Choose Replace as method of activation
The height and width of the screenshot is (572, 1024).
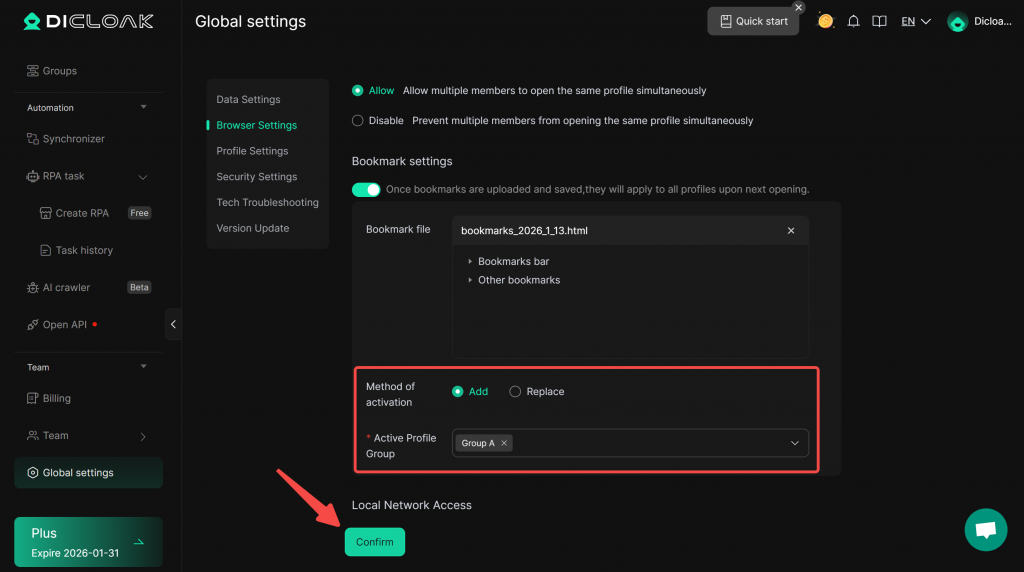tap(515, 392)
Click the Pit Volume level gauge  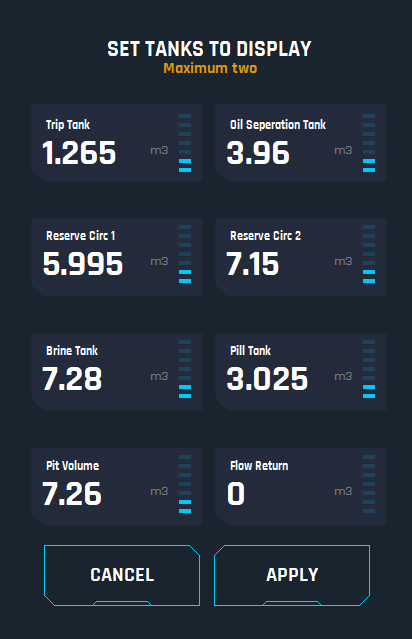[185, 484]
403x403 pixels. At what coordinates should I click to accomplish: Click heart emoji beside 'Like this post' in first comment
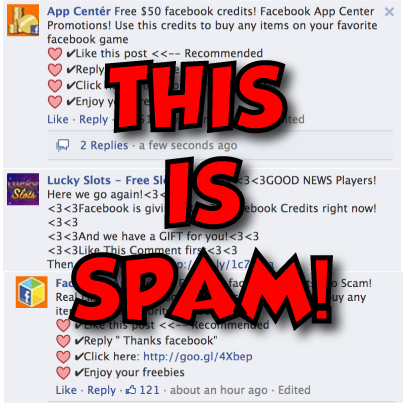[55, 54]
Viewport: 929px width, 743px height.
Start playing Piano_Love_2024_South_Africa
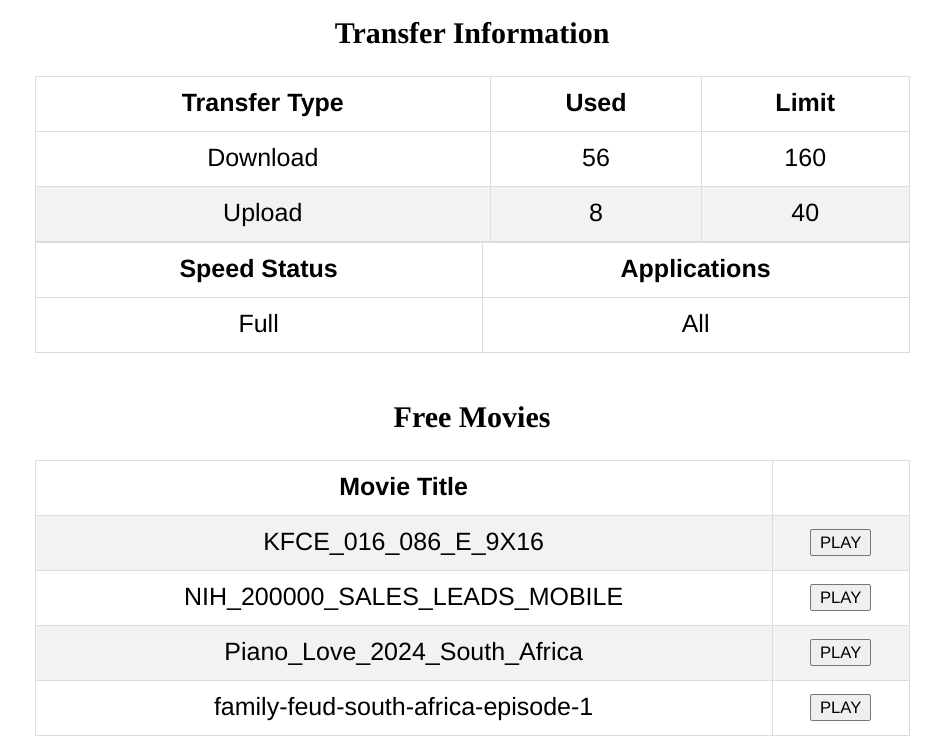(x=840, y=652)
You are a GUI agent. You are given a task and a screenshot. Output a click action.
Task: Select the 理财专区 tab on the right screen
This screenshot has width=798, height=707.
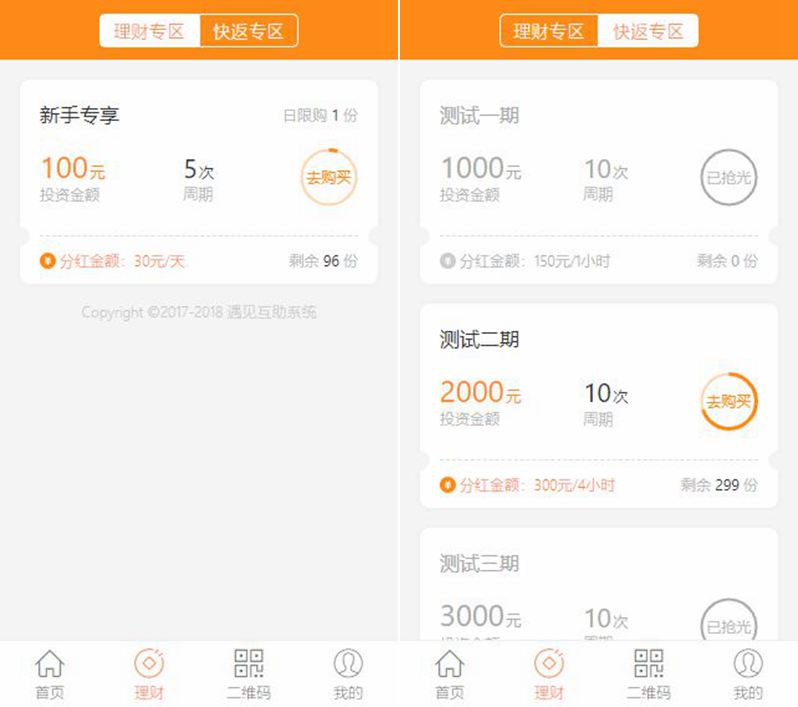tap(549, 31)
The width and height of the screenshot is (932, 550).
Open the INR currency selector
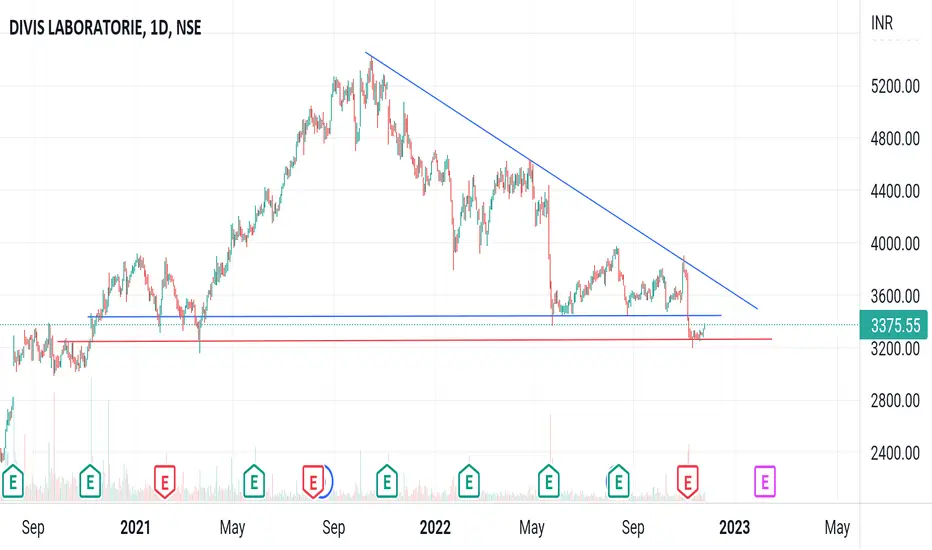(881, 23)
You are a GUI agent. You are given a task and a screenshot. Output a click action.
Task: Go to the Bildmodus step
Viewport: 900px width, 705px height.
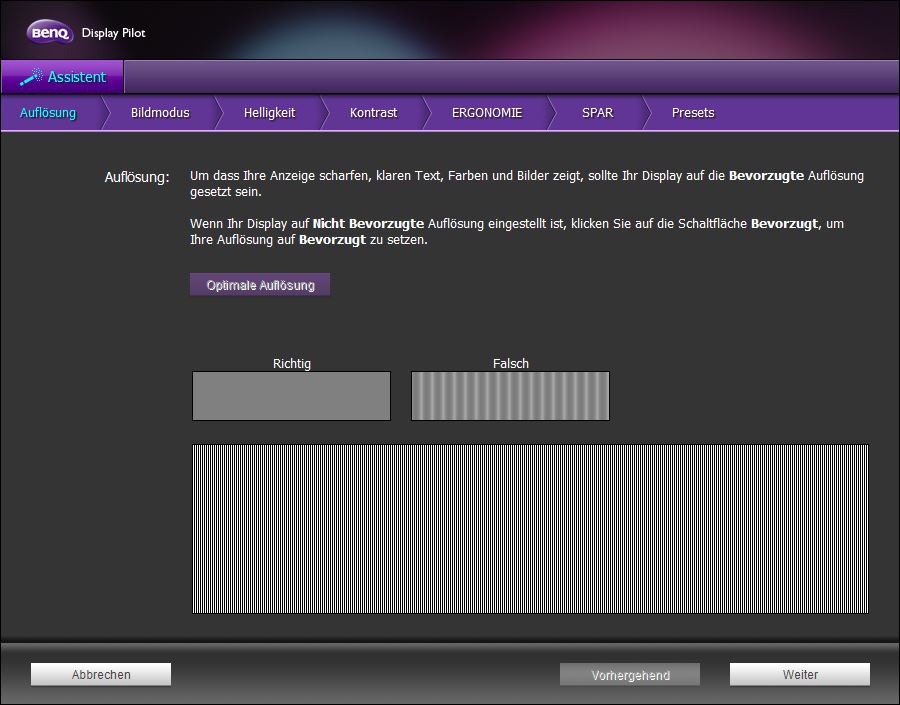click(160, 113)
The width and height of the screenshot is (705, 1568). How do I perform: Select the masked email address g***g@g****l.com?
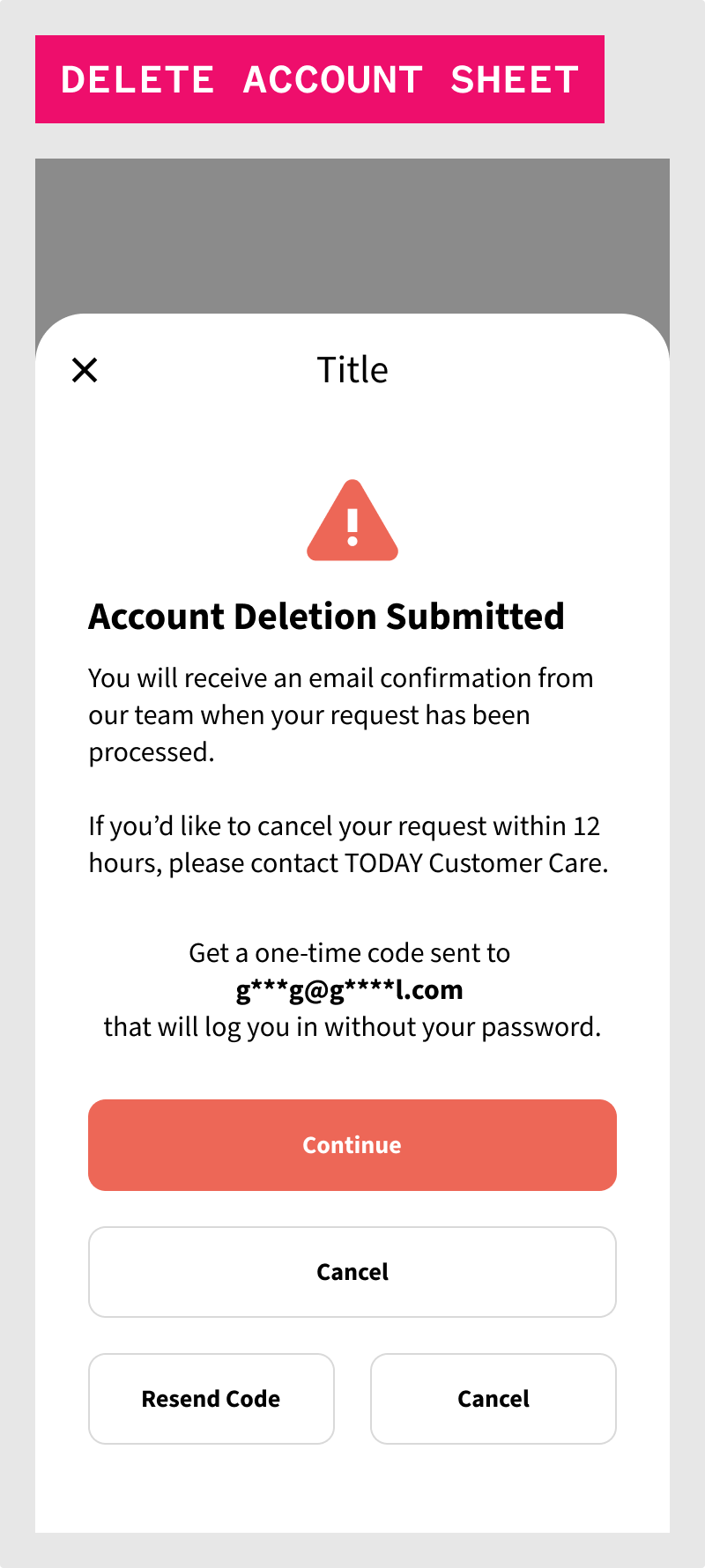point(350,990)
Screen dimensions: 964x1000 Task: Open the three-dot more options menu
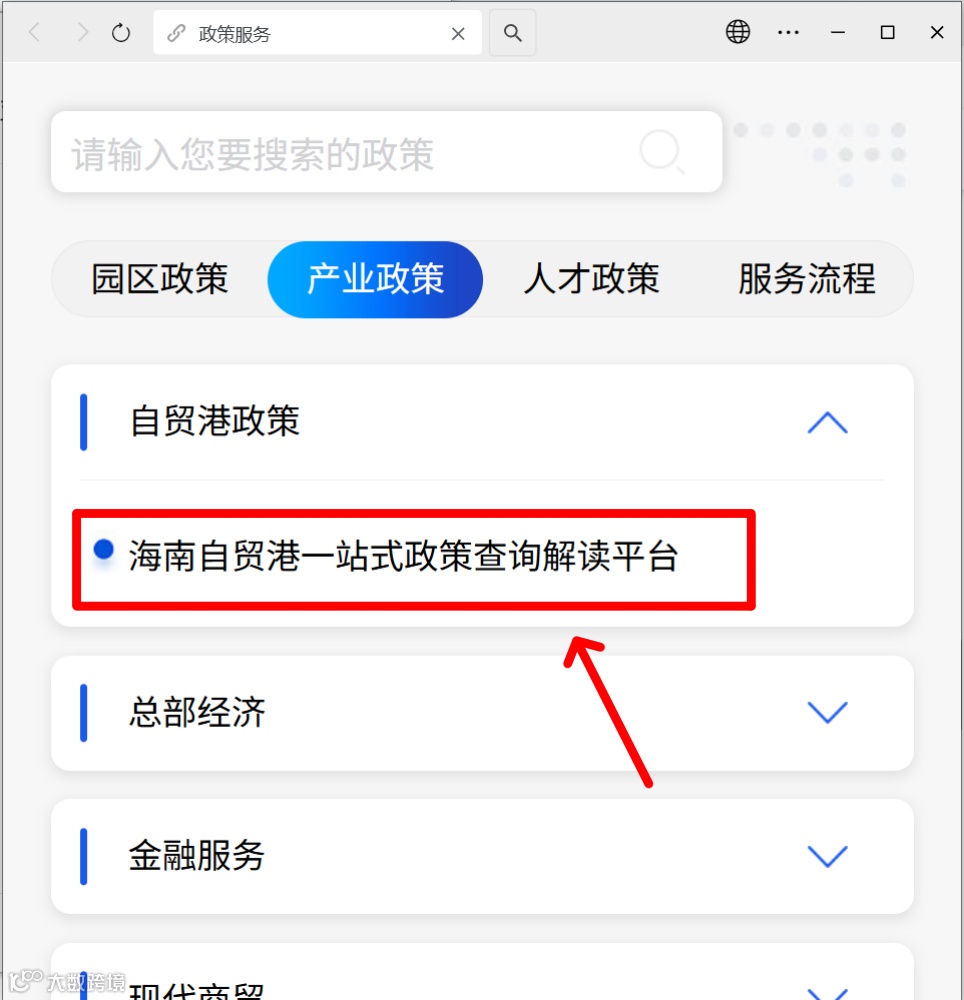point(788,33)

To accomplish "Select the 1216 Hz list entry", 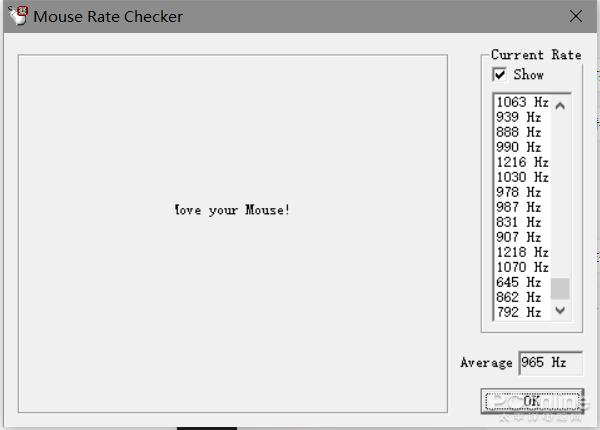I will tap(523, 162).
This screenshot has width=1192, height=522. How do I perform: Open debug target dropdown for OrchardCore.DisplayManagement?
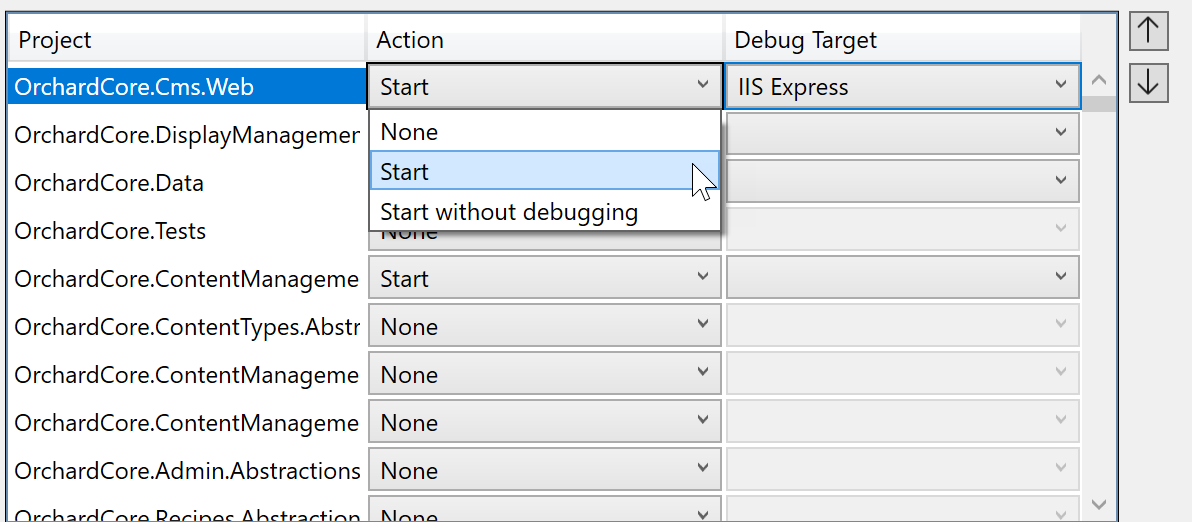(x=902, y=133)
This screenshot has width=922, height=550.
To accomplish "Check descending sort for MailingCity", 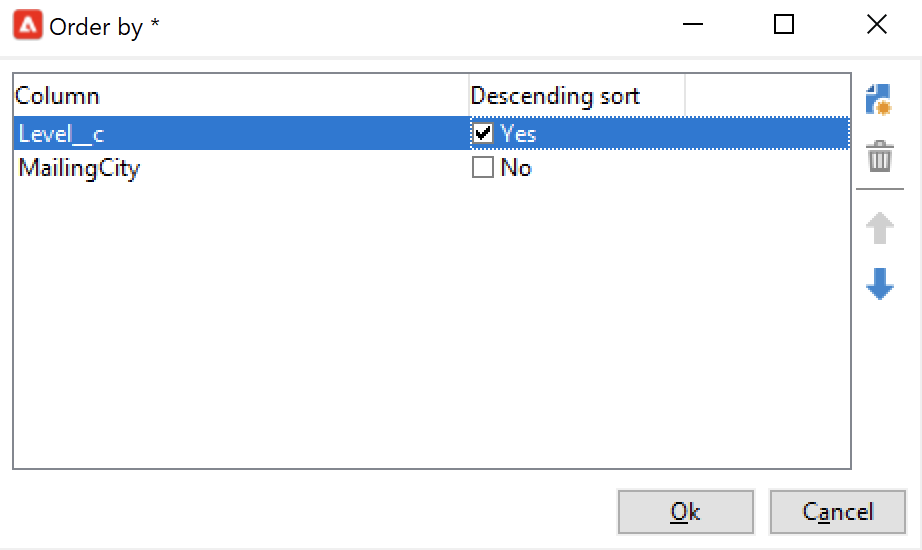I will (483, 168).
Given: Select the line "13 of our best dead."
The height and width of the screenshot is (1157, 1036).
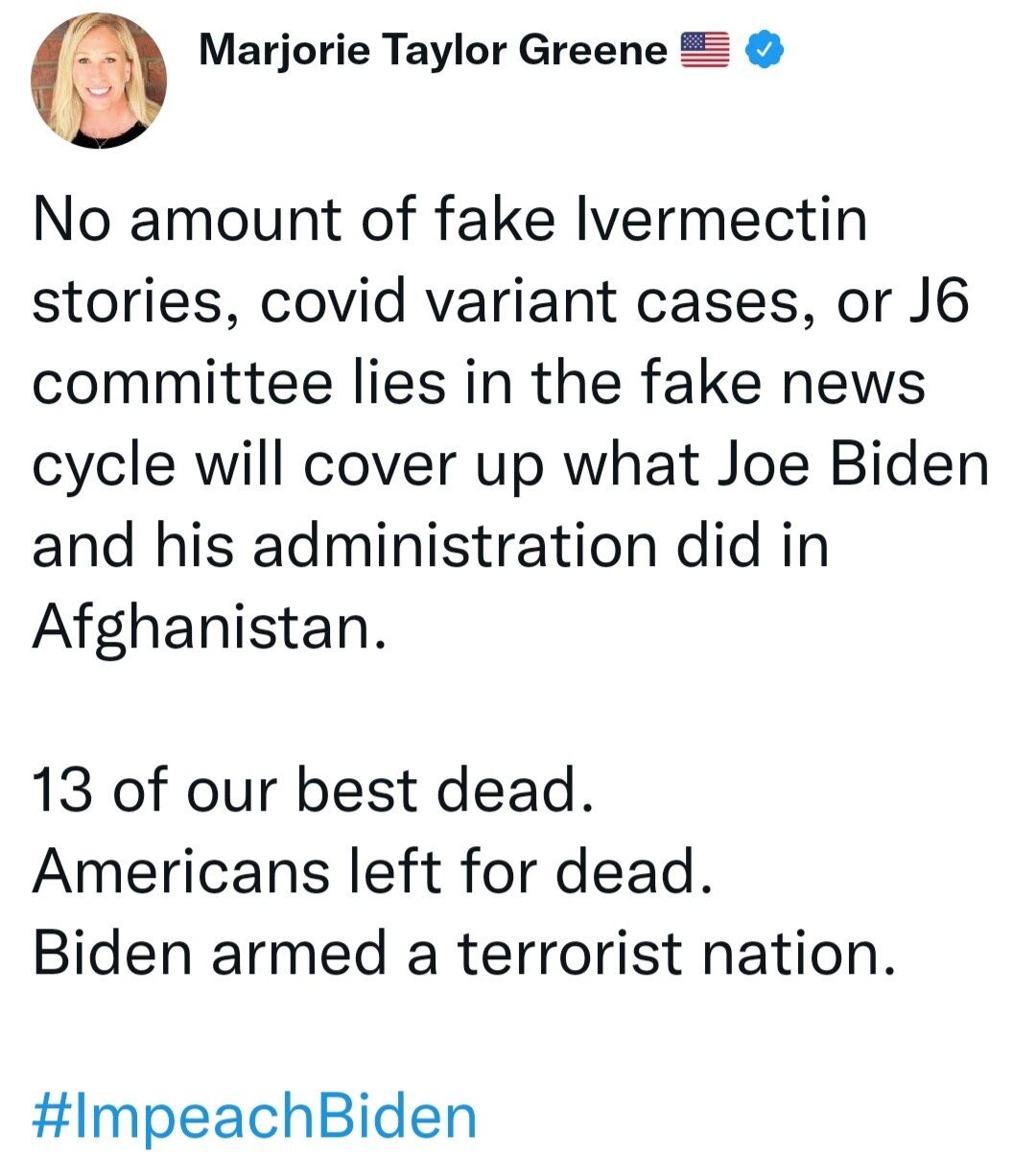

**TASK PROMPT:**
Word for word, restate the lines from the line with "Given: Select the" through the last line of the entries, and nothing beyond them. Omit pictures.

**FINISHED EXERCISE:**
Given: Select the line "13 of our best dead."
The height and width of the screenshot is (1157, 1036).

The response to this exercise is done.